DIRECTIONS FOR THIS TASK:
Line by line, copy out the data that follows.

EXERCISE INPUT:
- - - -

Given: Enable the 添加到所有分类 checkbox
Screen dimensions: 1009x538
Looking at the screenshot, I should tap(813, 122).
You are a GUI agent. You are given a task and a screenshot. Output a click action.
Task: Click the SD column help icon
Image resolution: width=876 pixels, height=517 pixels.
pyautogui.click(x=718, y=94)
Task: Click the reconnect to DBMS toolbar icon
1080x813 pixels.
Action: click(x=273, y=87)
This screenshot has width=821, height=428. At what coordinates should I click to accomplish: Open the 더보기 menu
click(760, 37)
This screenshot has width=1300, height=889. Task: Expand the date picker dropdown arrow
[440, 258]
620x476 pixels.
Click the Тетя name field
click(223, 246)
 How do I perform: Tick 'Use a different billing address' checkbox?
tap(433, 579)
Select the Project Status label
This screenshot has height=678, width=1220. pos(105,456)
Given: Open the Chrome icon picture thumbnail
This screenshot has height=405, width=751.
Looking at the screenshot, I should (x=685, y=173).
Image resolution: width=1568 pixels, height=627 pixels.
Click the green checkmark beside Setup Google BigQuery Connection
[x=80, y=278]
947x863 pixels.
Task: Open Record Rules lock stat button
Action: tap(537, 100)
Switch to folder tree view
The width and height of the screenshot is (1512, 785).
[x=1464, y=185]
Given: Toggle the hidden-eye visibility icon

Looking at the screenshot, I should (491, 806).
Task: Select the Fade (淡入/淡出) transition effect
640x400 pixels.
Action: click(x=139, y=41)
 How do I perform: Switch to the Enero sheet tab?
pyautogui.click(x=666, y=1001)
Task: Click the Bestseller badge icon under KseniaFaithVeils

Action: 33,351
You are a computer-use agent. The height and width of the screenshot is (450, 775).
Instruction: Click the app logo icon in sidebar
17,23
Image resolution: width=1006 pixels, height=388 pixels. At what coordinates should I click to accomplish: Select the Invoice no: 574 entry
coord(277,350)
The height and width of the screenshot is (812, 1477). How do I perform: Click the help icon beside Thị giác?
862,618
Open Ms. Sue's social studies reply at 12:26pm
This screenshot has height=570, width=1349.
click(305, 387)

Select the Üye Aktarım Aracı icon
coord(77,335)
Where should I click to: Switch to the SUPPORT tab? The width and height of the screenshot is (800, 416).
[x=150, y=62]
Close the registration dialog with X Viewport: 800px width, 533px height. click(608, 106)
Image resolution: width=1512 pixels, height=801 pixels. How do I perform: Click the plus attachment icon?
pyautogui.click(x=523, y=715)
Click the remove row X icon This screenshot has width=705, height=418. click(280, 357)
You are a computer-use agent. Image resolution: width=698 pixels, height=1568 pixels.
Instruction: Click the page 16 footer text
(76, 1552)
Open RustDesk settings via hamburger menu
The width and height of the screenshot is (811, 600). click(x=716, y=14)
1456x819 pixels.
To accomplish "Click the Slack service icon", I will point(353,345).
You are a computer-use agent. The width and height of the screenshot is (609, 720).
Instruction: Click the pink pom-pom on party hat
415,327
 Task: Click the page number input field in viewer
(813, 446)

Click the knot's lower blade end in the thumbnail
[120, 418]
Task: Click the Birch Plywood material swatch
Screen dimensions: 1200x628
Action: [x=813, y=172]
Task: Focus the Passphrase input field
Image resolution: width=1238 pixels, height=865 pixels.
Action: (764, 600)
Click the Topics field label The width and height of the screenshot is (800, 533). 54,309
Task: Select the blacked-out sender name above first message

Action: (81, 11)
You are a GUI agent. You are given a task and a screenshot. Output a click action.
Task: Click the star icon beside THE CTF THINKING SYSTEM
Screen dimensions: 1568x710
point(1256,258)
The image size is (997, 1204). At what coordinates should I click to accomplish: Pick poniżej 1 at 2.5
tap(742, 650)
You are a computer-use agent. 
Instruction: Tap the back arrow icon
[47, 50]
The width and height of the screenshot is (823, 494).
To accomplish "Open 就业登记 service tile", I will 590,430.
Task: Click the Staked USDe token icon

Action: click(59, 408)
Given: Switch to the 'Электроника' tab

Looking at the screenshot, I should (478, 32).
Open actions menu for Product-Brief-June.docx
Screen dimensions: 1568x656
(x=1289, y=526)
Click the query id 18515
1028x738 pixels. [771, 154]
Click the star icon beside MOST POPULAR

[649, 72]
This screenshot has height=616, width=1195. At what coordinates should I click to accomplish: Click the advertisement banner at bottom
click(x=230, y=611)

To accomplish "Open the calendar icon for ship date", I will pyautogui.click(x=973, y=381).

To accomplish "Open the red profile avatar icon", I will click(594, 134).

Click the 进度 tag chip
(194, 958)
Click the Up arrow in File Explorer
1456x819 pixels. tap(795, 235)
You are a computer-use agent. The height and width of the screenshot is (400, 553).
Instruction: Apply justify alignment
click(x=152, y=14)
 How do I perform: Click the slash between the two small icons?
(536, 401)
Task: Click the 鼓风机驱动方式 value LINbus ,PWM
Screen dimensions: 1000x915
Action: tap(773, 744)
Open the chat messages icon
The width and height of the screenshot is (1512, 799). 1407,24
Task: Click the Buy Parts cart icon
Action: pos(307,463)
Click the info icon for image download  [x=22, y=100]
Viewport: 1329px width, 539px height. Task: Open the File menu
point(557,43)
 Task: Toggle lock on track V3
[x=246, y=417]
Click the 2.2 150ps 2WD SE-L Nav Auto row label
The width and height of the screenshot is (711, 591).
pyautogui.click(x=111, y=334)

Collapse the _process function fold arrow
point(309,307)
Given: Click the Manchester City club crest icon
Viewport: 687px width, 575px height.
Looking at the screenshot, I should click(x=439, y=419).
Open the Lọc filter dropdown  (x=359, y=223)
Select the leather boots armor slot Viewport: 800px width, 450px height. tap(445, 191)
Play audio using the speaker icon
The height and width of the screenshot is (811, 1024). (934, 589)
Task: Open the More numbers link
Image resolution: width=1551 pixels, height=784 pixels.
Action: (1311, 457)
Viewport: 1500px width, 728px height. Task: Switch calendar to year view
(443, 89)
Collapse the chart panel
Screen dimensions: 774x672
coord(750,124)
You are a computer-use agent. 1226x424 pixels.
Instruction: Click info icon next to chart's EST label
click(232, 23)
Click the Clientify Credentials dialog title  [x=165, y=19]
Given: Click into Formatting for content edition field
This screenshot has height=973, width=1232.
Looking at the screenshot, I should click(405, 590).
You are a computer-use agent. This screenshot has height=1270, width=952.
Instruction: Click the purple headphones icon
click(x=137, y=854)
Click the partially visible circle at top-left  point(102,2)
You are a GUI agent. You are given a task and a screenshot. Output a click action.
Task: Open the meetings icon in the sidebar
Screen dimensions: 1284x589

- - - -

ANSWER TO THIS EXERCISE:
Given: Enable the 添加到所有分类 checkbox
Screen dimensions: 1009x538
Looking at the screenshot, I should tap(813, 122).
You are a GUI agent. You are given a task and a screenshot. Output a click action.
Task: Click the SD column help icon
Image resolution: width=876 pixels, height=517 pixels.
pyautogui.click(x=718, y=94)
Task: Click the reconnect to DBMS toolbar icon
1080x813 pixels.
Action: click(x=273, y=87)
This screenshot has width=821, height=428. At what coordinates should I click to accomplish: Open the 더보기 menu
click(760, 37)
This screenshot has width=1300, height=889. Task: Expand the date picker dropdown arrow
[440, 258]
620x476 pixels.
Click the Тетя name field
click(223, 246)
 How do I perform: Tick 'Use a different billing address' checkbox?
tap(433, 579)
Select the Project Status label
This screenshot has height=678, width=1220. pos(105,456)
Given: Open the Chrome icon picture thumbnail
This screenshot has height=405, width=751.
Looking at the screenshot, I should (x=685, y=173).
Image resolution: width=1568 pixels, height=627 pixels.
Click the green checkmark beside Setup Google BigQuery Connection
[x=80, y=278]
947x863 pixels.
Task: Open Record Rules lock stat button
Action: tap(537, 100)
Switch to folder tree view
The width and height of the screenshot is (1512, 785).
[x=1464, y=185]
Given: Toggle the hidden-eye visibility icon

Looking at the screenshot, I should (491, 806).
Task: Select the Fade (淡入/淡出) transition effect
640x400 pixels.
Action: click(x=139, y=41)
 How do I perform: Switch to the Enero sheet tab?
pyautogui.click(x=666, y=1001)
Task: Click the Bestseller badge icon under KseniaFaithVeils

Action: 33,351
You are a computer-use agent. The height and width of the screenshot is (450, 775).
Instruction: Click the app logo icon in sidebar
17,23
Image resolution: width=1006 pixels, height=388 pixels. At what coordinates should I click to accomplish: Select the Invoice no: 574 entry
coord(277,350)
The height and width of the screenshot is (812, 1477). How do I perform: Click the help icon beside Thị giác?
862,618
Open Ms. Sue's social studies reply at 12:26pm
This screenshot has height=570, width=1349.
click(305, 387)

Select the Üye Aktarım Aracı icon
coord(77,335)
Where should I click to: Switch to the SUPPORT tab? The width and height of the screenshot is (800, 416).
[x=150, y=62]
Close the registration dialog with X Viewport: 800px width, 533px height. click(608, 106)
Image resolution: width=1512 pixels, height=801 pixels. How do I perform: Click the plus attachment icon?
pyautogui.click(x=523, y=715)
Click the remove row X icon This screenshot has width=705, height=418. click(280, 357)
You are a computer-use agent. Image resolution: width=698 pixels, height=1568 pixels.
Instruction: Click the page 16 footer text
(76, 1552)
Open RustDesk settings via hamburger menu
The width and height of the screenshot is (811, 600). click(x=716, y=14)
1456x819 pixels.
To accomplish "Click the Slack service icon", I will point(353,345).
You are a computer-use agent. The width and height of the screenshot is (609, 720).
Instruction: Click the pink pom-pom on party hat
415,327
 Task: Click the page number input field in viewer
(813, 446)

Click the knot's lower blade end in the thumbnail
[120, 418]
Task: Click the Birch Plywood material swatch
Screen dimensions: 1200x628
Action: [x=813, y=172]
Task: Focus the Passphrase input field
Image resolution: width=1238 pixels, height=865 pixels.
Action: (764, 600)
Click the Topics field label The width and height of the screenshot is (800, 533). 54,309
Task: Select the blacked-out sender name above first message

Action: (81, 11)
You are a GUI agent. You are given a task and a screenshot. Output a click action.
Task: Click the star icon beside THE CTF THINKING SYSTEM
Screen dimensions: 1568x710
point(1256,258)
The image size is (997, 1204). At what coordinates should I click to accomplish: Pick poniżej 1 at 2.5
tap(742, 650)
You are a computer-use agent. 
Instruction: Tap the back arrow icon
[47, 50]
The width and height of the screenshot is (823, 494).
To accomplish "Open 就业登记 service tile", I will 590,430.
Task: Click the Staked USDe token icon

Action: click(59, 408)
Given: Switch to the 'Электроника' tab

Looking at the screenshot, I should (478, 32).
Open actions menu for Product-Brief-June.docx
Screen dimensions: 1568x656
(x=1289, y=526)
Click the query id 18515
1028x738 pixels. [771, 154]
Click the star icon beside MOST POPULAR

[649, 72]
This screenshot has height=616, width=1195. At what coordinates should I click to accomplish: Click the advertisement banner at bottom
click(x=230, y=611)

To accomplish "Open the calendar icon for ship date", I will pyautogui.click(x=973, y=381).

To accomplish "Open the red profile avatar icon", I will click(594, 134).

Click the 进度 tag chip
(194, 958)
Click the Up arrow in File Explorer
1456x819 pixels. tap(795, 235)
You are a computer-use agent. The height and width of the screenshot is (400, 553).
Instruction: Apply justify alignment
click(x=152, y=14)
 How do I perform: Click the slash between the two small icons?
(536, 401)
Task: Click the 鼓风机驱动方式 value LINbus ,PWM
Screen dimensions: 1000x915
Action: tap(773, 744)
Open the chat messages icon
The width and height of the screenshot is (1512, 799). 1407,24
Task: Click the Buy Parts cart icon
Action: pos(307,463)
Click the info icon for image download  [x=22, y=100]
Viewport: 1329px width, 539px height. Task: Open the File menu
point(557,43)
 Task: Toggle lock on track V3
[x=246, y=417]
Click the 2.2 150ps 2WD SE-L Nav Auto row label
The width and height of the screenshot is (711, 591).
pyautogui.click(x=111, y=334)

Collapse the _process function fold arrow
point(309,307)
Given: Click the Manchester City club crest icon
Viewport: 687px width, 575px height.
Looking at the screenshot, I should click(x=439, y=419).
Open the Lọc filter dropdown  (x=359, y=223)
Select the leather boots armor slot Viewport: 800px width, 450px height. tap(445, 191)
Play audio using the speaker icon
The height and width of the screenshot is (811, 1024). (934, 589)
Task: Open the More numbers link
Image resolution: width=1551 pixels, height=784 pixels.
Action: (1311, 457)
Viewport: 1500px width, 728px height. Task: Switch calendar to year view
(443, 89)
Collapse the chart panel
Screen dimensions: 774x672
coord(750,124)
You are a computer-use agent. 1226x424 pixels.
Instruction: Click info icon next to chart's EST label
click(232, 23)
Click the Clientify Credentials dialog title  [x=165, y=19]
Given: Click into Formatting for content edition field
This screenshot has height=973, width=1232.
Looking at the screenshot, I should click(405, 590).
You are a computer-use agent. This screenshot has height=1270, width=952.
Instruction: Click the purple headphones icon
click(x=137, y=854)
Click the partially visible circle at top-left  point(102,2)
You are a GUI agent. You are given a task and a screenshot. Output a click action.
Task: Open the meetings icon in the sidebar
Screen dimensions: 1284x589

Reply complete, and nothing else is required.